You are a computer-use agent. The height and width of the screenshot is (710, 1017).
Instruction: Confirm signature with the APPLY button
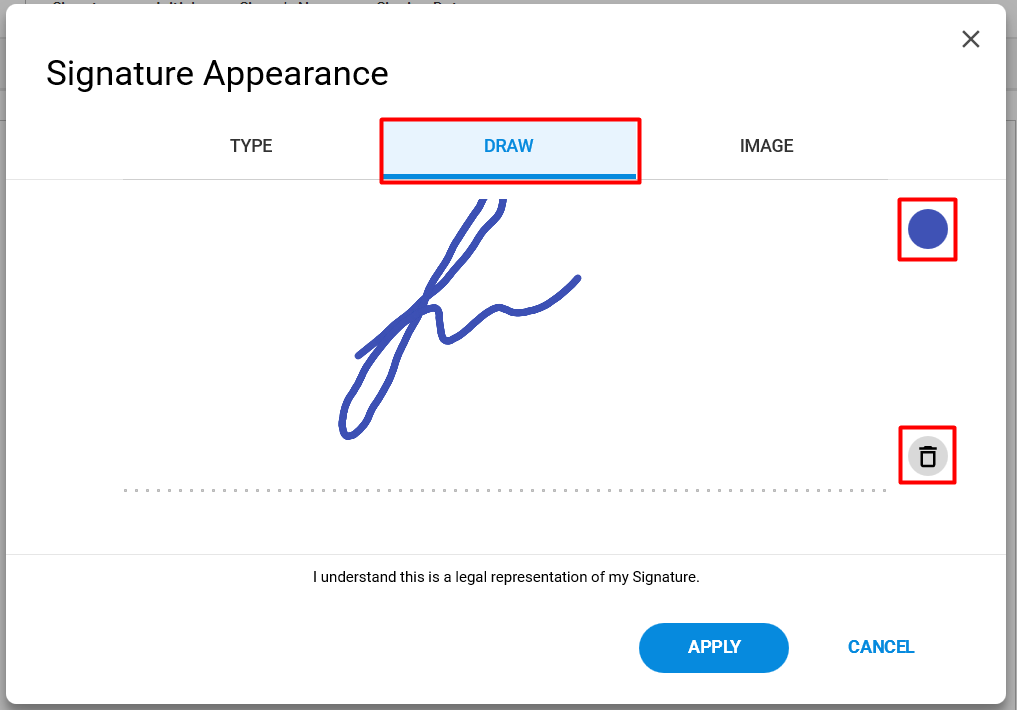point(713,647)
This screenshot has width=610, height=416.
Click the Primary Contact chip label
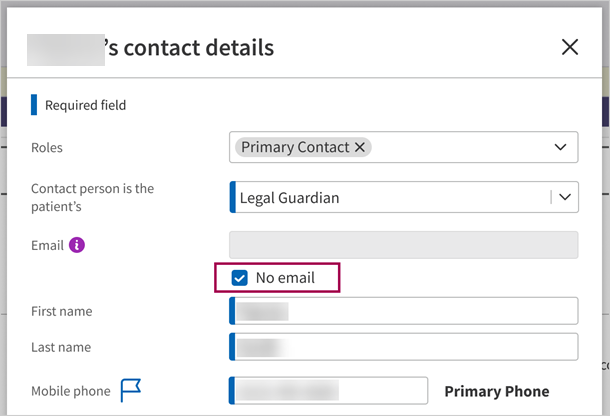[295, 147]
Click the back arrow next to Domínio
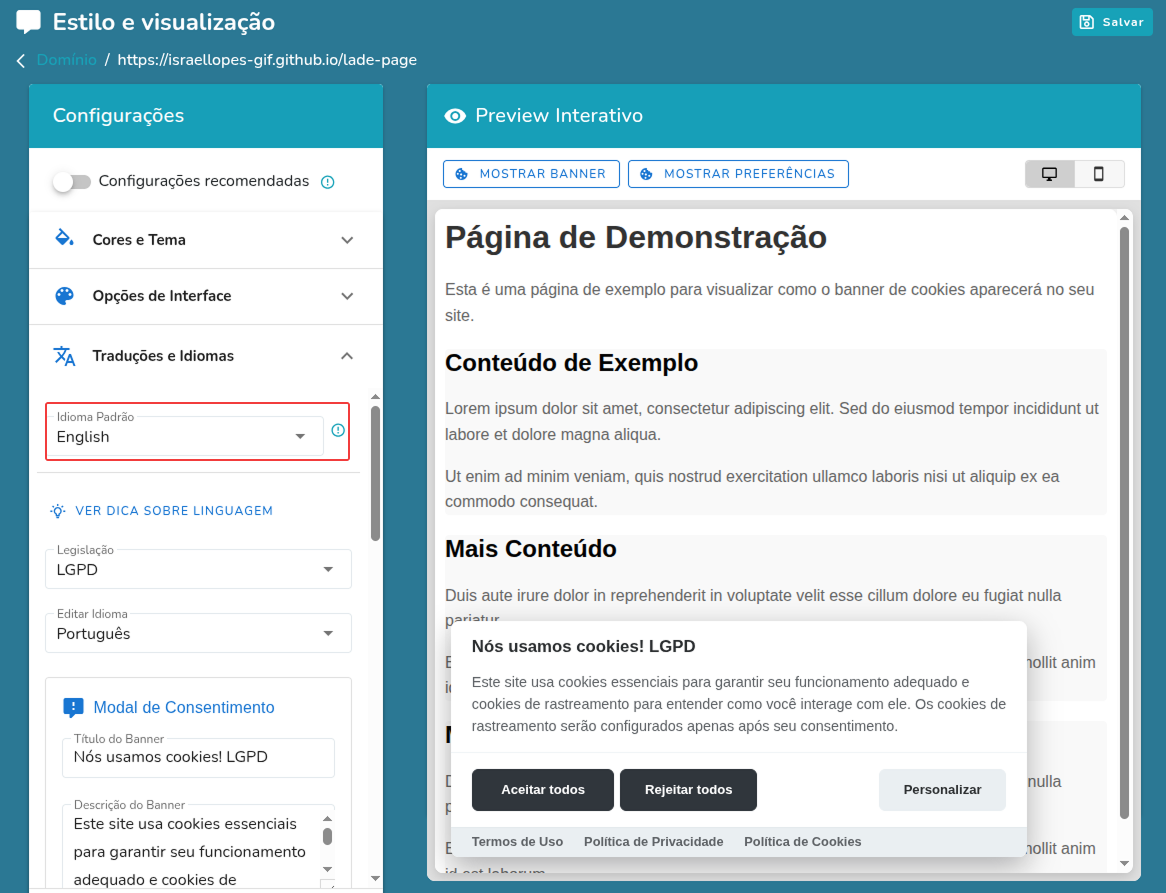This screenshot has width=1166, height=893. [20, 61]
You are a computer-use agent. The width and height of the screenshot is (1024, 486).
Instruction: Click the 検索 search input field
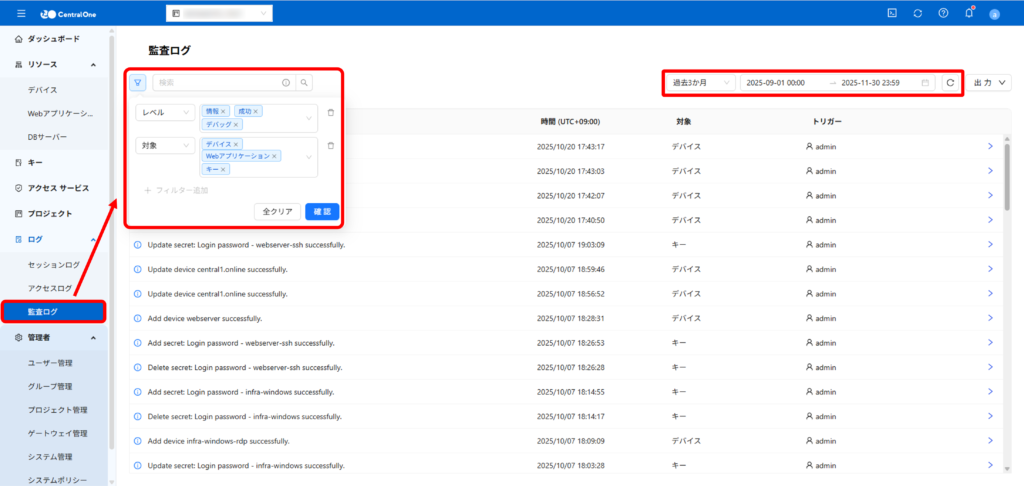click(217, 83)
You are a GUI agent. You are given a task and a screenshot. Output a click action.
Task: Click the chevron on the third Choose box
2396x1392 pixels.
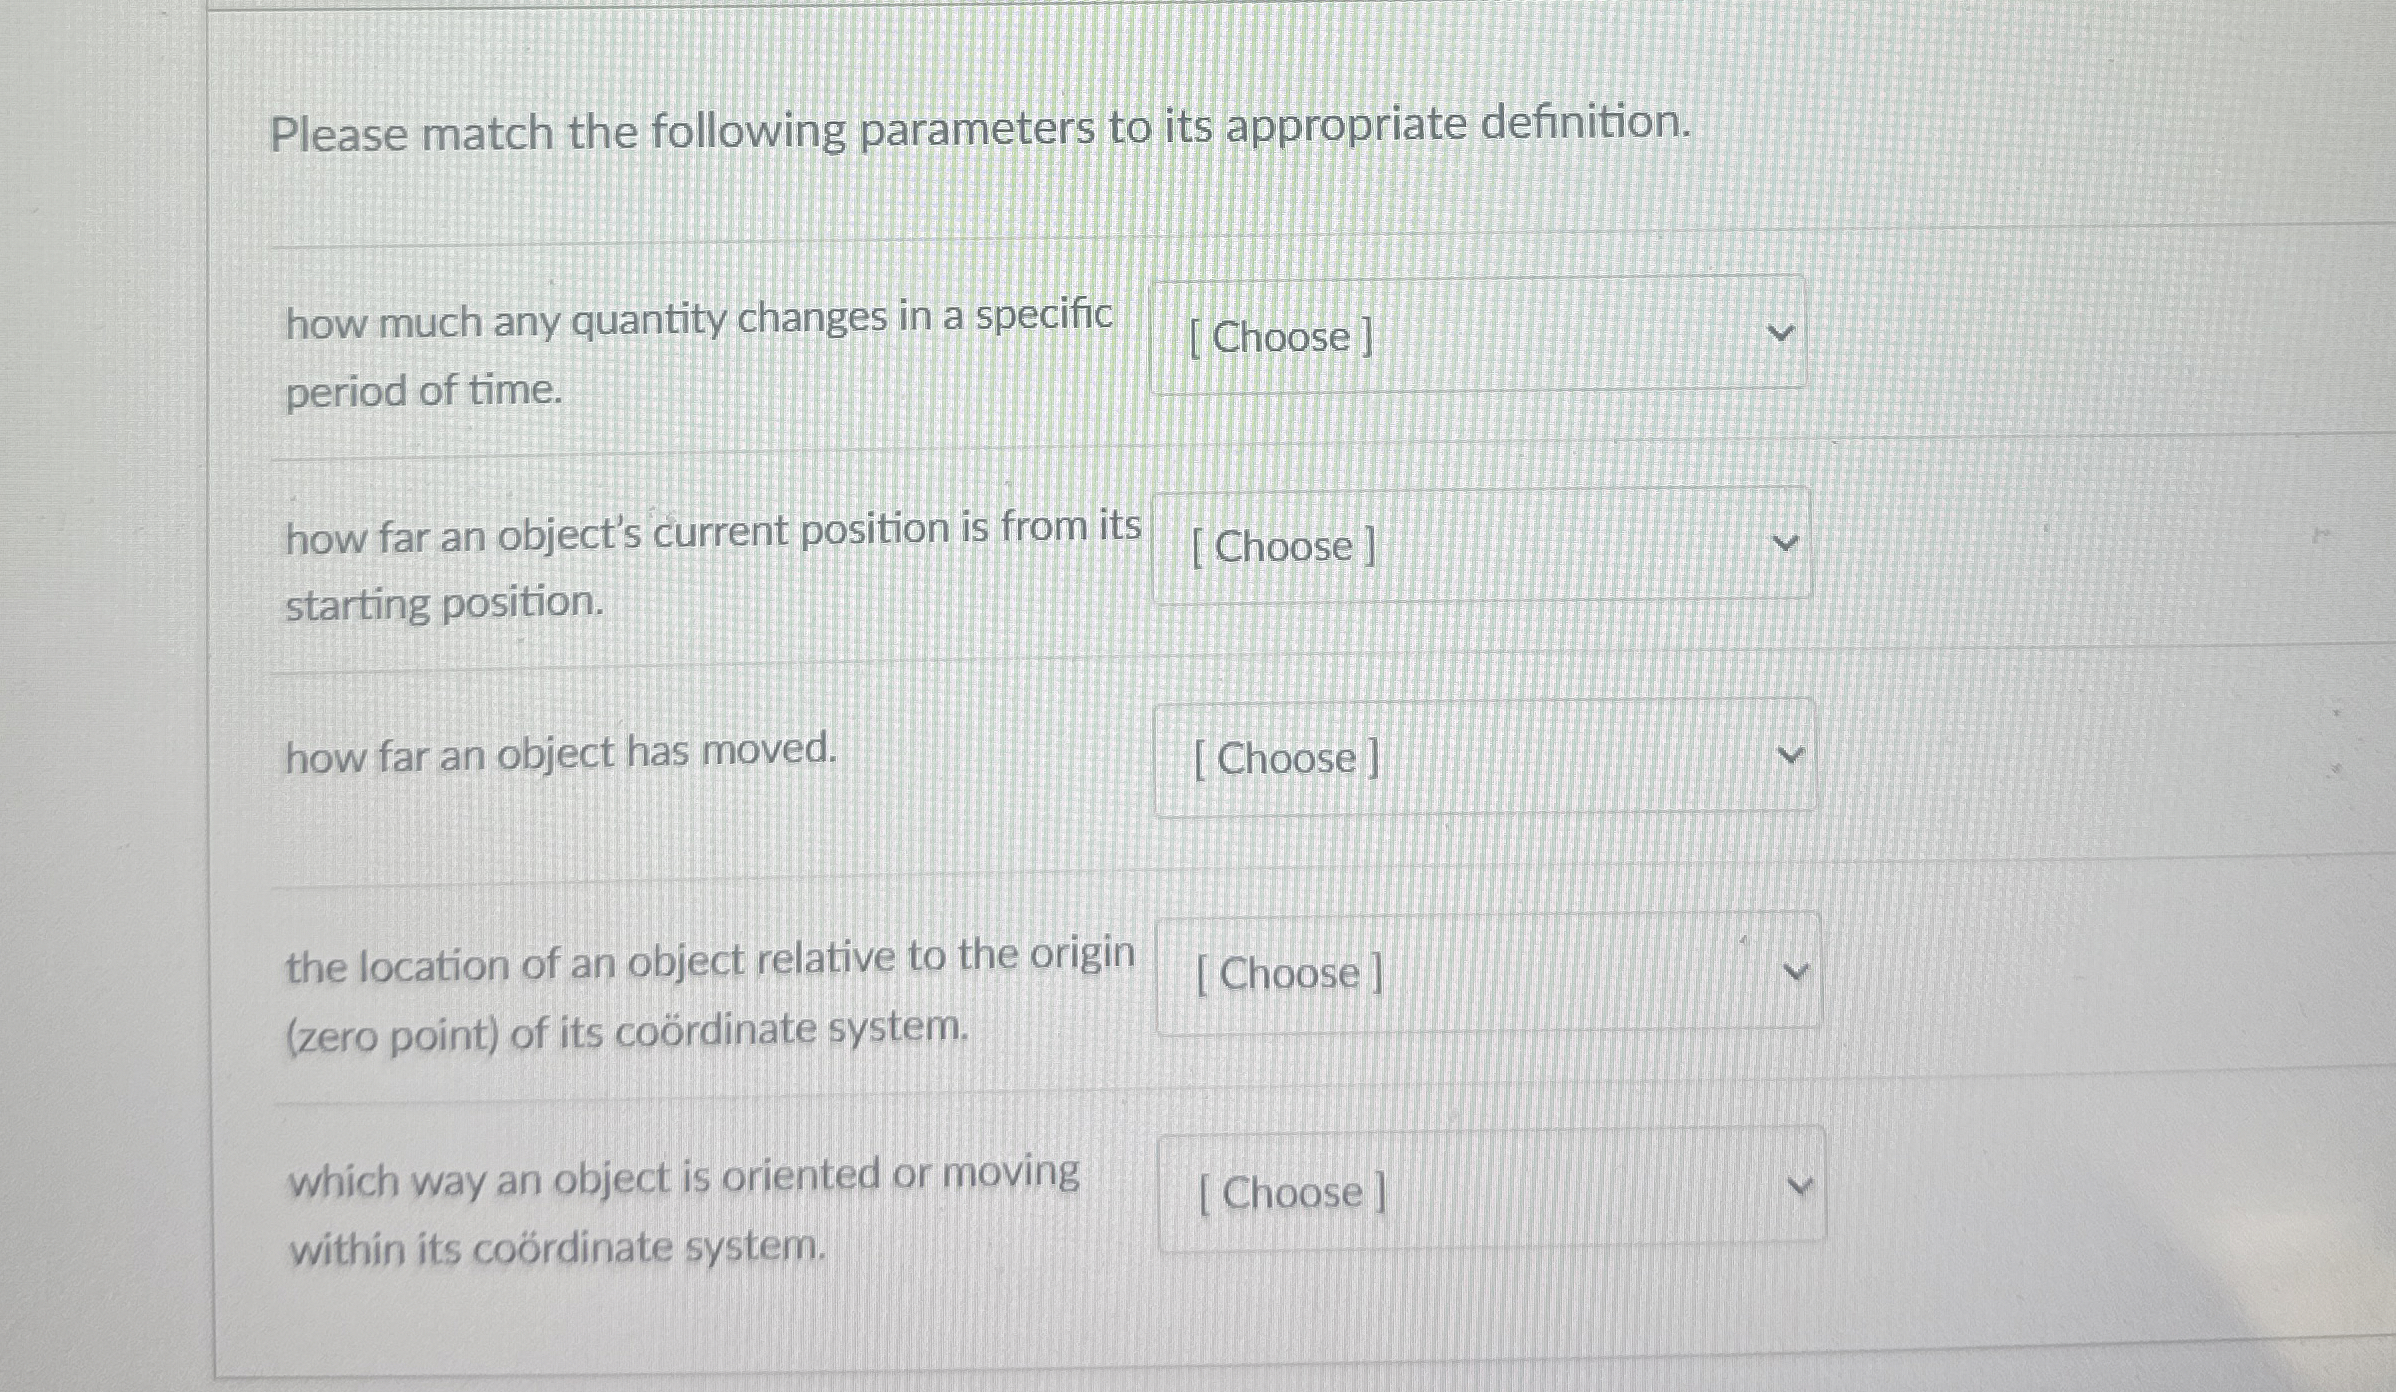[x=1792, y=753]
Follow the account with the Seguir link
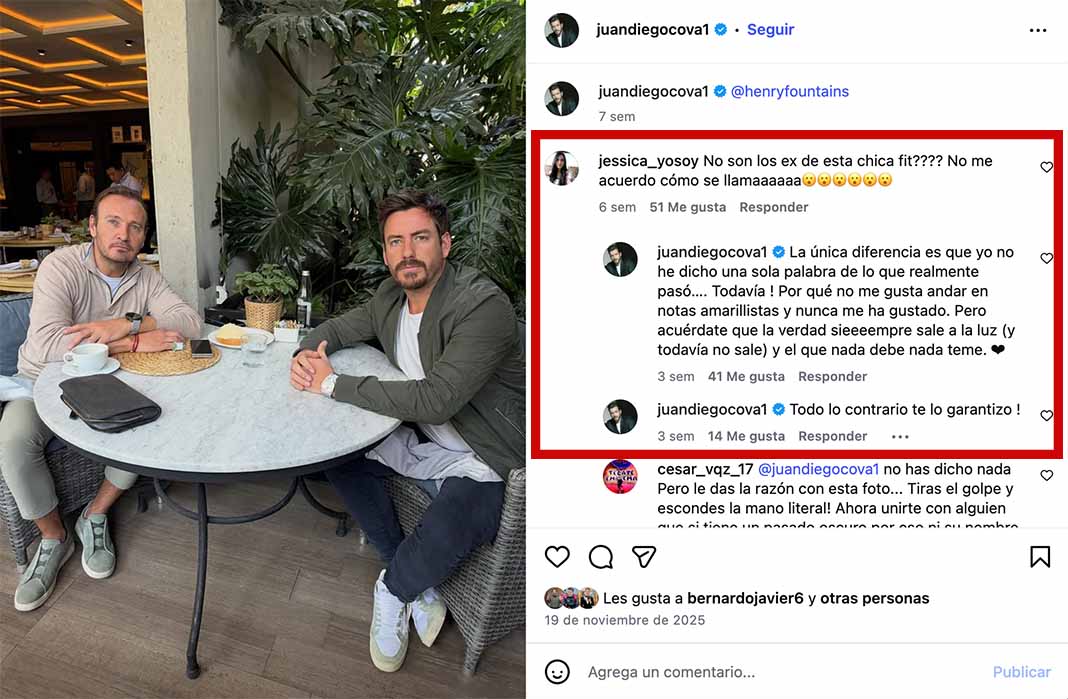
++++++++
Reproduce each entry exactly as written, but leave out the images.

You are a computer-use agent. The height and width of the screenshot is (710, 1017).
Instruction: Confirm signature with the APPLY button
point(713,647)
This screenshot has width=610, height=416.
Click the Primary Contact chip label
[295, 147]
Click the back arrow next to Domínio
This screenshot has width=1166, height=893. [20, 61]
You are a computer-use agent. The width and height of the screenshot is (1024, 486).
Instruction: Click the 検索 search input field
click(217, 83)
You are a GUI agent. You are given a task and a screenshot. Output a click action.
Task: Click the chevron on the third Choose box
2396x1392 pixels.
[x=1792, y=753]
Follow the account with the Seguir link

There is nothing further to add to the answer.